> Problem requirements:
Rewrite everything from the line containing "At what (x,y)" down to the line containing "Image resolution: width=658" as a JSON list of strings, one string per line, leaving out blank lines.

** Available data follows **

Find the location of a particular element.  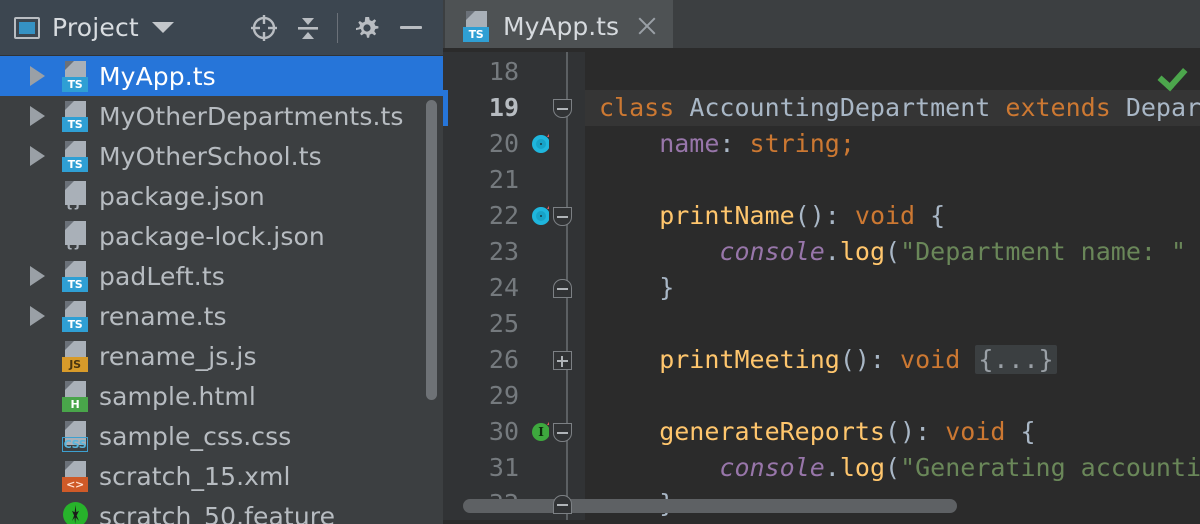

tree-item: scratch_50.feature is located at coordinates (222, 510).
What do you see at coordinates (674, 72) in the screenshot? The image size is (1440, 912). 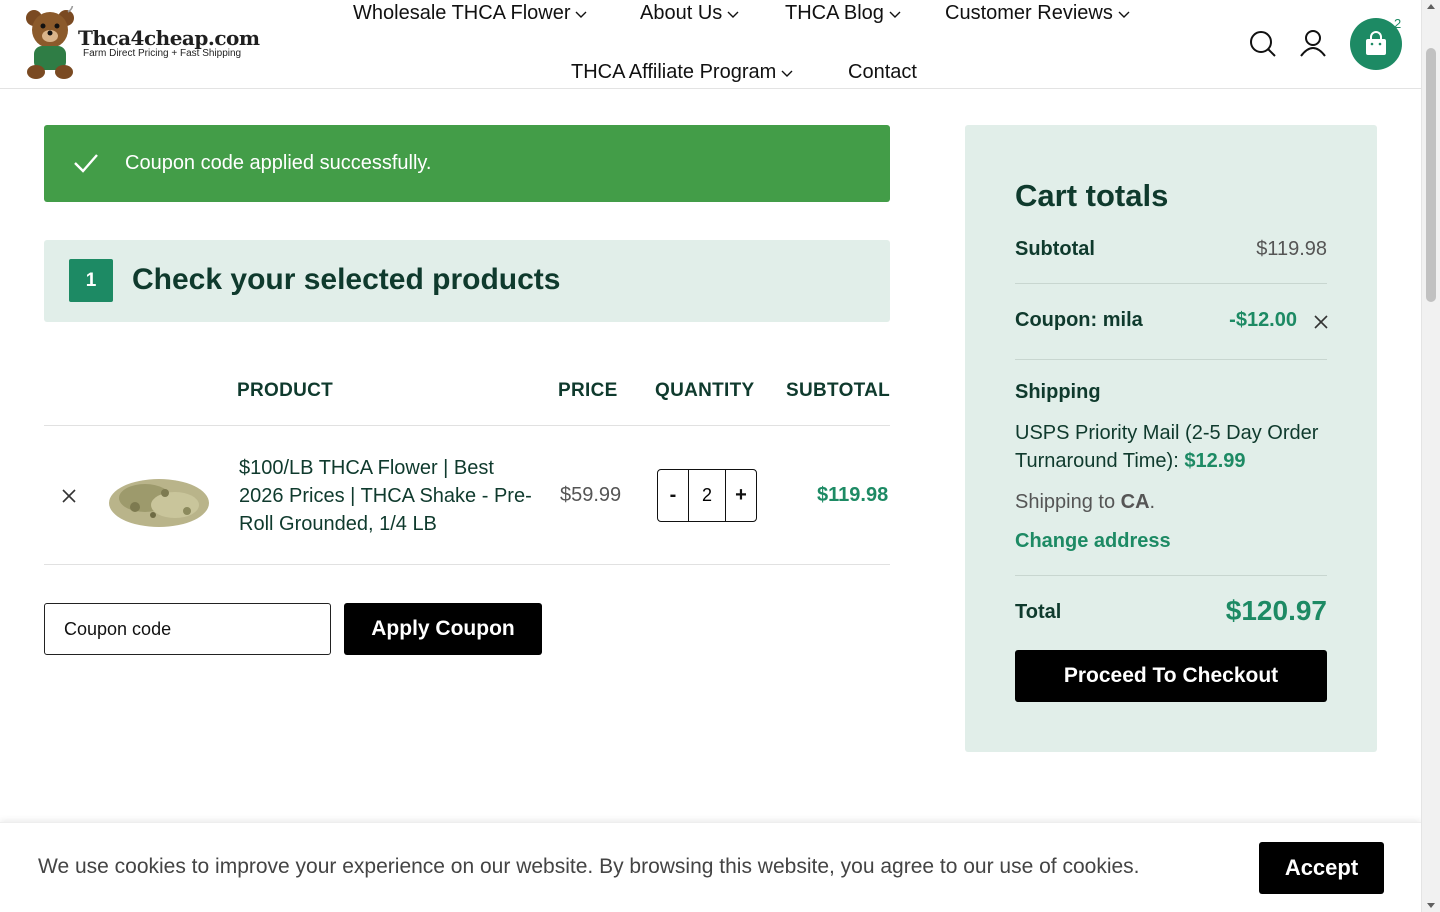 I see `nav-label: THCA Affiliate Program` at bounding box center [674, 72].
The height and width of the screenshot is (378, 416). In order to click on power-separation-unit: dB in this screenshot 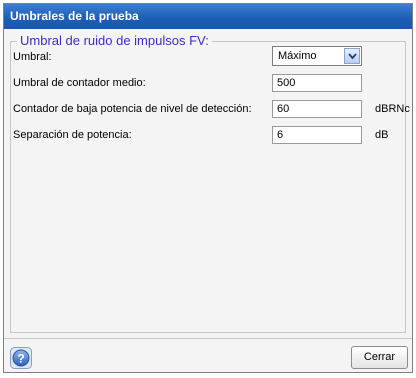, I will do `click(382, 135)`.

** End of Available data **
** Available data follows **

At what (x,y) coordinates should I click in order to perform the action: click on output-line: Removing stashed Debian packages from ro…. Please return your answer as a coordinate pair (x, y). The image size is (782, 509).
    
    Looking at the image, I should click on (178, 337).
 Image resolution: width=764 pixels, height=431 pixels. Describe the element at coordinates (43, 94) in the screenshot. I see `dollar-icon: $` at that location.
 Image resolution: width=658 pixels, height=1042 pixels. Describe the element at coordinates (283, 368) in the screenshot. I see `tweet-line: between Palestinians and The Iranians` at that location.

** End of Available data **

> Result for this exercise:
[
  "At what (x,y) coordinates should I click in order to perform the action: click on output-line: Removing stashed Debian packages from ro…. Please return your answer as a coordinate pair (x, y). The image size is (782, 509).",
  "    Looking at the image, I should click on (178, 337).",
  " Image resolution: width=764 pixels, height=431 pixels. Describe the element at coordinates (43, 94) in the screenshot. I see `dollar-icon: $` at that location.",
  " Image resolution: width=658 pixels, height=1042 pixels. Describe the element at coordinates (283, 368) in the screenshot. I see `tweet-line: between Palestinians and The Iranians` at that location."
]